Female Prostitution in Guatemala City and the Transnational Surveillance of Venereal Diseases, 1880s-1950s

Restricted (Penn State Only)
- Author:
- Herrera, Alex
- Graduate Program:
- History
- Degree:
- Doctor of Philosophy
- Document Type:
- Dissertation
- Date of Defense:
- March 17, 2024
- Committee Members:
- Amy Greenberg, Program Head/Chair
Alicia Decker, Co-Chair & Dissertation Advisor
Cathleen Cahill, Outside Field Member
Christopher Heaney, Major Field Member
Martha Few, Co-Chair & Dissertation Advisor
Judith Sierra-Rivera, Outside Unit & Minor Member - Keywords:
- Guatemala
Latin American History
Women's Studies
History of Medicine
History of Public Health
Guatemala City - Abstract:
- This dissertation examines the seventy-year fight against the spread of prostitution and venereal diseases in Guatemala City from the 1880s to the 1950s. Guatemala’s concerns about prostitution and venereal diseases were part of larger international concerns about migration, racial mixing, and how diseases affected the success of colonial and imperial nation-building in the late nineteenth and twentieth centuries. While geographically located in Guatemala, this dissertation explores how the migration of people and thoughts shaped ideas about female bodies, sexuality, labor, constructions of race, and scientific racial difference. I argue that Guatemala has always been a location for creating and disseminating medical knowledge. Guatemalan medical elites constructed their own understandings of venereal disease pathology through local research and involvement in the international medical community. Using a feminist lens, I analyze seemingly formulaic documents such as prostitute registration books, criminal codes, medical and public health reports, hospital documents, newspaper articles, and period-specific medical research for the experiences of sex workers working in Guatemala City and the thoughts and beliefs of the city, government, and medical officials who targeted sex workers to stop the spread of venereal disease.
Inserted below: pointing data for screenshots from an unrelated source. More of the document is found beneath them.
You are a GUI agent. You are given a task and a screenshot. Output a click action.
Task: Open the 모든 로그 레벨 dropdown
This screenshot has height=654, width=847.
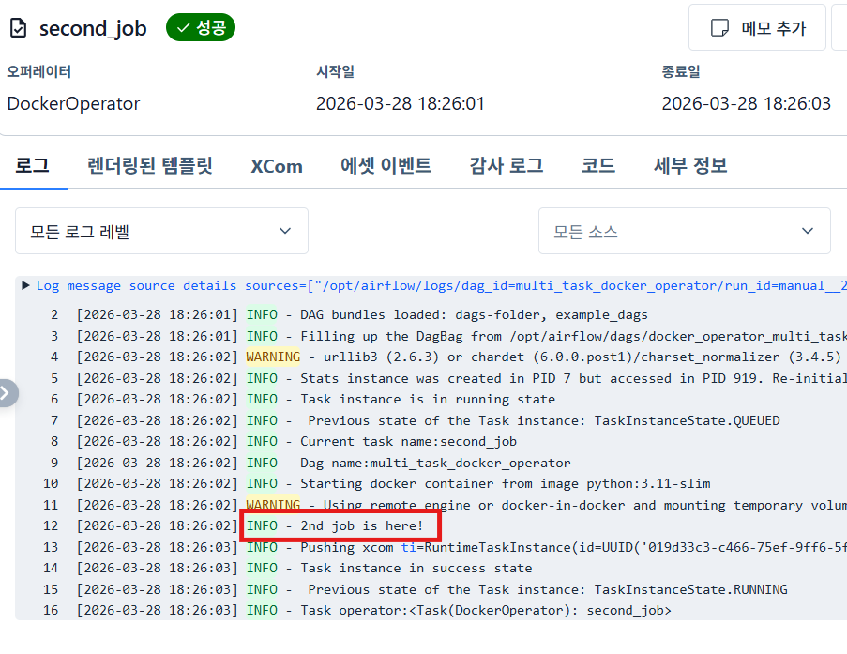[x=161, y=231]
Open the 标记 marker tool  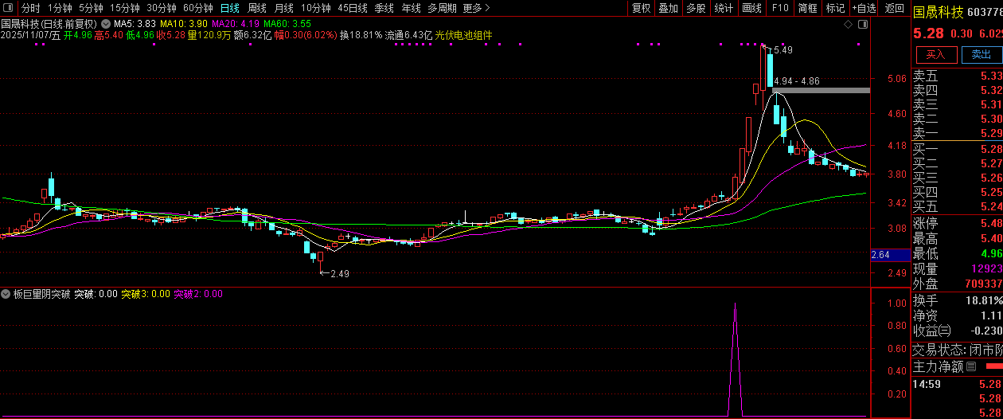(x=835, y=8)
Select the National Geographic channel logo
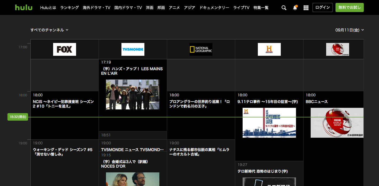This screenshot has width=379, height=186. [201, 49]
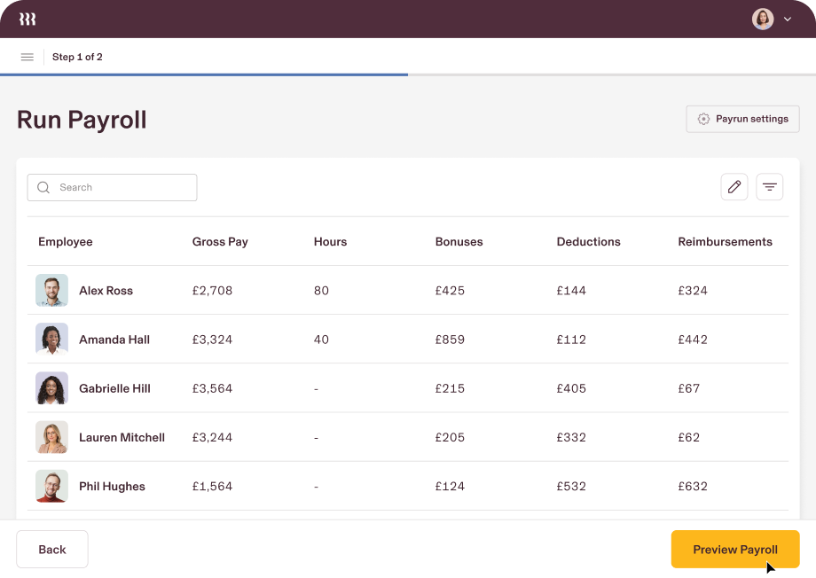This screenshot has height=578, width=816.
Task: Click the Employee column header
Action: 65,241
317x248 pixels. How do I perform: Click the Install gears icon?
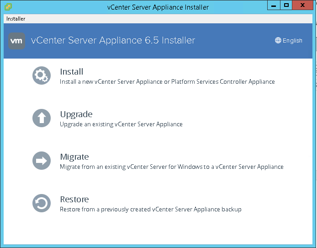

This research demonstrates that Indigenous and mixed-race women have historically constituted a significant population of women selling sex in Guatemala City. Ultimately, the Guatemalan state’s dedication to surveilling Indigenous and mixed-race women’s bodies constructed them as “viable” test subjects for non-consensual, unethical medical research on venereal diseases during the Guatemalan syphilis experiments (1946-1948).